Le 5 avril de cette année, la reine s’est adressée à la nation et nous a rappelé «que les attributs de l’autodiscipline, de la résolution tranquille et de bonne humeur et de la convivialité caractérisent toujours ce pays». On nous a demandé une fois de plus de saluer notre esprit «blitz» pour le bien de la nation. Mais, je me suis demandé, jusqu’où le stoïcisme peut-il vraiment aller dans la Grande-Bretagne moderne avec nos dilemmes modernes?
En quittant Leadenhall Market, j’ai remarqué deux hommes et une femme devant un petit magasin de fleurs, l’un des rares commerces ouverts. Je leur ai demandé ce qu’ils pensaient de la lèvre supérieure raide. «Démodés» et «dépassés», ont-ils dit. La conversation s’est rapidement tournée vers Covid-19. Les boutiques aux volets bordant les rues tranquilles racontaient un présent incertain et une peur pour l’avenir.

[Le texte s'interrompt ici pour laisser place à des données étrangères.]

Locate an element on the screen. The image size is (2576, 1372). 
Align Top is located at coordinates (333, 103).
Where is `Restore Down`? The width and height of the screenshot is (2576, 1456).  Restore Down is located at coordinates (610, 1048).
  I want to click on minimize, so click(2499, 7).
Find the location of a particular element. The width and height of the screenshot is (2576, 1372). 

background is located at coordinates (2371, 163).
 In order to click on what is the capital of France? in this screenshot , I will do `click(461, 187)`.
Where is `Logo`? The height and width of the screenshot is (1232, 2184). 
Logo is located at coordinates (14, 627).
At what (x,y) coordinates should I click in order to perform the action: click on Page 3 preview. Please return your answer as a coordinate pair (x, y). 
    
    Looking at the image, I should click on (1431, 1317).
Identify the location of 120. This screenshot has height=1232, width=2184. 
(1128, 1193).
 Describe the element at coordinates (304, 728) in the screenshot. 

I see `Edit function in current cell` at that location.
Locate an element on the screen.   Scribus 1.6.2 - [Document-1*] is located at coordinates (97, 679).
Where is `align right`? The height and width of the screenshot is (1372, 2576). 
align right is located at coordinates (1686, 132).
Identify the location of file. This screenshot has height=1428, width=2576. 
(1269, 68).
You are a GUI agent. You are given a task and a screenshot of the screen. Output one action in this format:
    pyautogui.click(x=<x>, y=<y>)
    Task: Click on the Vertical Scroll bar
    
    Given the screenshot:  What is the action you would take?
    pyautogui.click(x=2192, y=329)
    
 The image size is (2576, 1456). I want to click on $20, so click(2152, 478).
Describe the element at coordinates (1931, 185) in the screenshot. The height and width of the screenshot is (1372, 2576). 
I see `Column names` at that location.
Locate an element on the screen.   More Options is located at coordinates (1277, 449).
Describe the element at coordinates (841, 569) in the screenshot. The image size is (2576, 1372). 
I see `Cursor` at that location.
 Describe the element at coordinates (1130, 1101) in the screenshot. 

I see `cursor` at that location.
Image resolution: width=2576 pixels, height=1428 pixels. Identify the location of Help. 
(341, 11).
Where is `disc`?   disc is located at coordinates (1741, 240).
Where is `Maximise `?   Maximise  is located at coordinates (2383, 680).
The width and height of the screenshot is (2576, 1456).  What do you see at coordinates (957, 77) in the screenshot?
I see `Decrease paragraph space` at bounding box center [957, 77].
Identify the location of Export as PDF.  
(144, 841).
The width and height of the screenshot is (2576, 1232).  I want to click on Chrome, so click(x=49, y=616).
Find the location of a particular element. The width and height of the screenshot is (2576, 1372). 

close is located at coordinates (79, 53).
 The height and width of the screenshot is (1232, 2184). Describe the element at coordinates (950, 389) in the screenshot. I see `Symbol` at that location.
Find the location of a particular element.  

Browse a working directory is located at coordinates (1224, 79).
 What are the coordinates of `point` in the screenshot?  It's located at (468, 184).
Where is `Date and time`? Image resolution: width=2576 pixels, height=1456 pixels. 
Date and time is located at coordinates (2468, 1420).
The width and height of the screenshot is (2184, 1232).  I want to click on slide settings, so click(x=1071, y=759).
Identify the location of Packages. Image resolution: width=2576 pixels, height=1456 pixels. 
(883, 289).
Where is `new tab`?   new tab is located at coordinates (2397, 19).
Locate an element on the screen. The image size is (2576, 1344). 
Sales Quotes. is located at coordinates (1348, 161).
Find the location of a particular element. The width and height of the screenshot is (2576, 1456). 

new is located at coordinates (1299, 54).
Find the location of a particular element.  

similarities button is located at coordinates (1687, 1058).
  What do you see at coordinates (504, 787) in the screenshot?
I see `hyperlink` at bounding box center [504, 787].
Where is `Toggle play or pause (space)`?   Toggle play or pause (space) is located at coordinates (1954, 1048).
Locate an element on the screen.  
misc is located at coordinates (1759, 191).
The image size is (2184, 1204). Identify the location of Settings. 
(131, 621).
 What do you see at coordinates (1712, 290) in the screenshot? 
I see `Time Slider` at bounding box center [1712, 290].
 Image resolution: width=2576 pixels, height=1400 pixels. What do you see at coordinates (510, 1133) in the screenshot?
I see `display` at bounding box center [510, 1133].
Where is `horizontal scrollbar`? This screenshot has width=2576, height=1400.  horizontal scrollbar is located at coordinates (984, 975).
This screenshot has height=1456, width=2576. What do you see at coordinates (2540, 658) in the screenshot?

Le silence est descendu pendant que nous regardions à travers le marché vide avec ses pavés lisses usés par des milliers de pieds et des centaines d’années d’histoire. Au-dessus, des dragons d’argent ornés de la croix de Saint-Georges étaient perchés au carrefour du marché, surveillant l’empire. Des guirlandes florales pendaient bas entre les rues, le genre qui fait penser aux célébrations du Jour de la Victoire. C’était une image qui fusionnait parfaitement l’ancienne Grande-Bretagne avec notre crise actuelle.
«Je suppose que nous devons juste continuer, n’est-ce pas,» dit finalement l’un des hommes.
Nous avons hoché la tête solennellement; certains pourraient même dire stoïquement.
Pourquoi nous sommes ce que nous sommes est une série BBC Travel examinant les caractéristiques d’un pays et cherchant à savoir si elles sont vraies.